Também a CA recebe relatos das vítimas nos eventos, onde membros da Comissão ficam em tendas de acolhimento à disposição e por meio de um formulário online, que pode ser anônimo ou não. Além disso, suas redes sociais estão sempre abertas para contato. “Quando algo ocorre, falamos com o envolvido a fim de esclarecer a problemática de seu comportamento e evitar que o mesmo se repita”, explica Amanda Calixto.
Andressa Gabrieli, do MUDA, explica que o procedimento padrão da Unicamp em um evento é acolher a vítima, expulsar o agressor ou dar uma advertência, lembrando que, caso o comportamento volte a se repetir, será realizada a expulsão. Ela acredita que esse procedimento é feito quando o evento ou festa envolve seguranças, que imediatamente são comunicados da decisão tomada e fazem a retirada do indivíduo.

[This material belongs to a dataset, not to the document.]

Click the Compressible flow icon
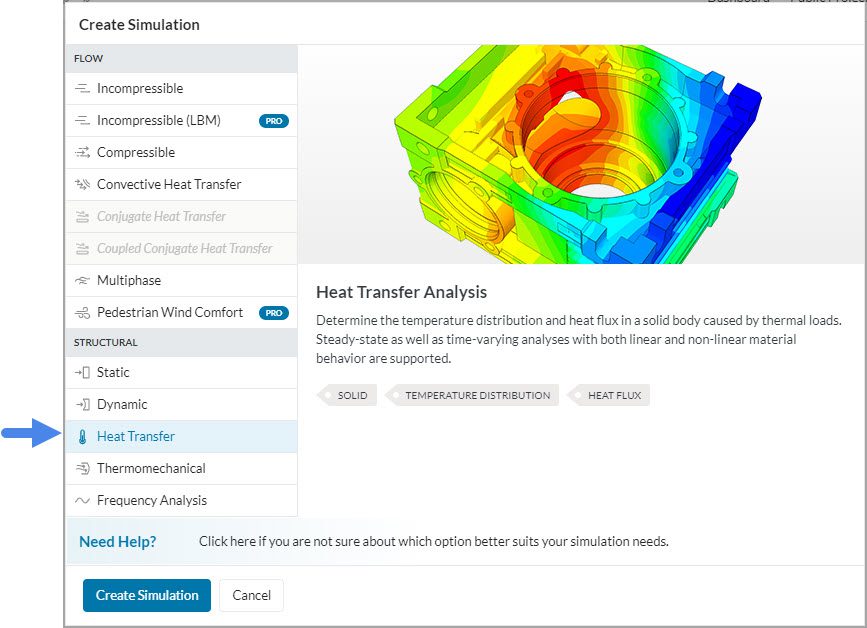Screen dimensions: 867x628 point(82,153)
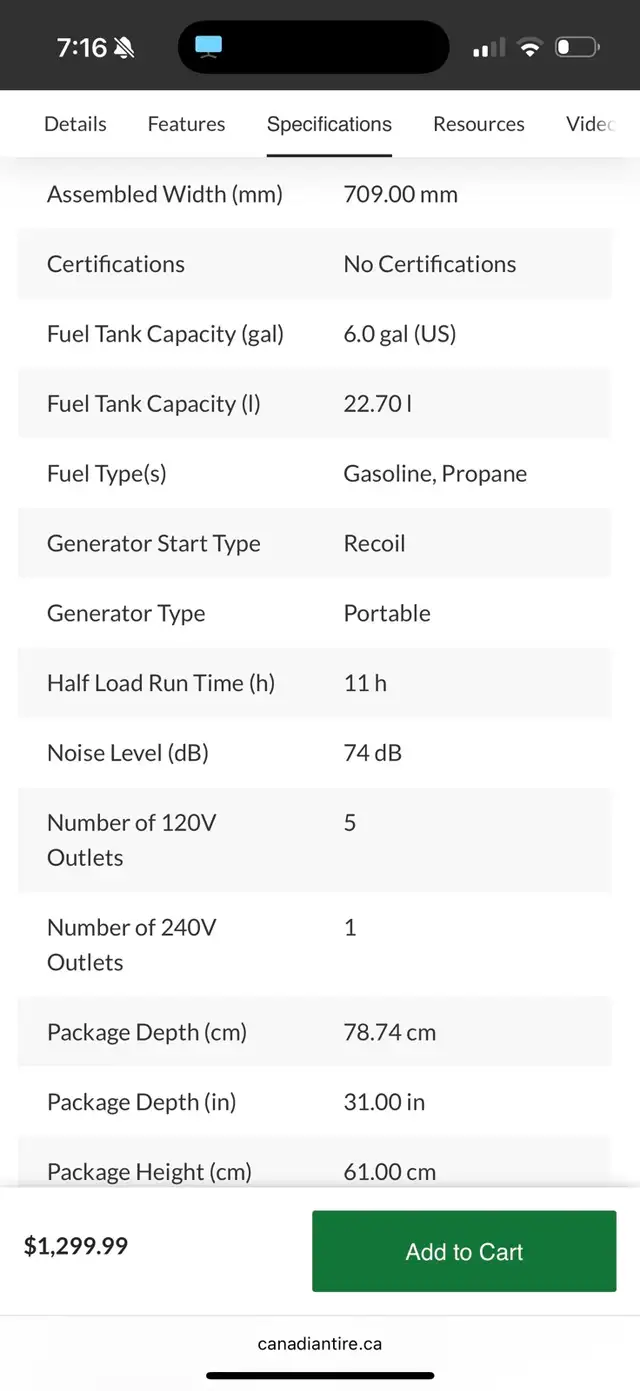Tap the canadiantire.ca address bar
The width and height of the screenshot is (640, 1391).
coord(320,1343)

Ela orienta que qualquer pessoa que presencie uma cena de violência em algum evento universitário, intervenha imediatamente em defesa da vítima. Caso não sinta segurança, deve buscar ajuda. “Para quem está chegando a Campinas, seja na Unicamp ou PUC, é muito importante buscar conhecer os coletivos e organizações existentes nestes ambientes, seja para buscar apoio e orientação ao presenciar uma cena, vivenciar como vítima, ou até mesmo para agregar e fazer parte desses movimentos”, finaliza.